Facile fabrication of wafer-scale, micro-spacing and high-aspect-ratio silicon microwire arrays

One dimensional micro-/nanostructures of semiconductors are attracting increasing attention due to their large specific surface area, their high aspect ratio and their unique physical/chemical properties. However, fabrication of large-area, micro-spacing and high-aspect-ratio silicon microwire arrays (SiMWAs) is still challenging relative to the usual SiMWAs with submicro-/nanoscale spacing or a small aspect ratio. In this work, we combined metal assisted chemical etching (MACE) and photolithography to successfully prepare wafer-scale (2.5 × 2.5 cm2) SiMWAs, with 4 μm spacing which are over 70 μm long with unconventional etching conditions. We find that the key factor for achieving the desired SiMWAs is to keep the metal catalyst uniformly and steadily migrating into the substrate during the MACE for as long as possible.

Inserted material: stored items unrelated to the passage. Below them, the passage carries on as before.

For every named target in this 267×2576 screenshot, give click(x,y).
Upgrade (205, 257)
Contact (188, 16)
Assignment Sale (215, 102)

The most effective route to realizing this delicate control is a combination of a bilayered metal catalyst and low etching temperature (instead of the conventional room or higher temperature). Furthermore, metal migrations into the substrate are systematically investigated and the corresponding processes are categorized as various models. This work promotes an understanding of the MACE mechanisms and supplies guidelines for etching Si with a large lateral dimension.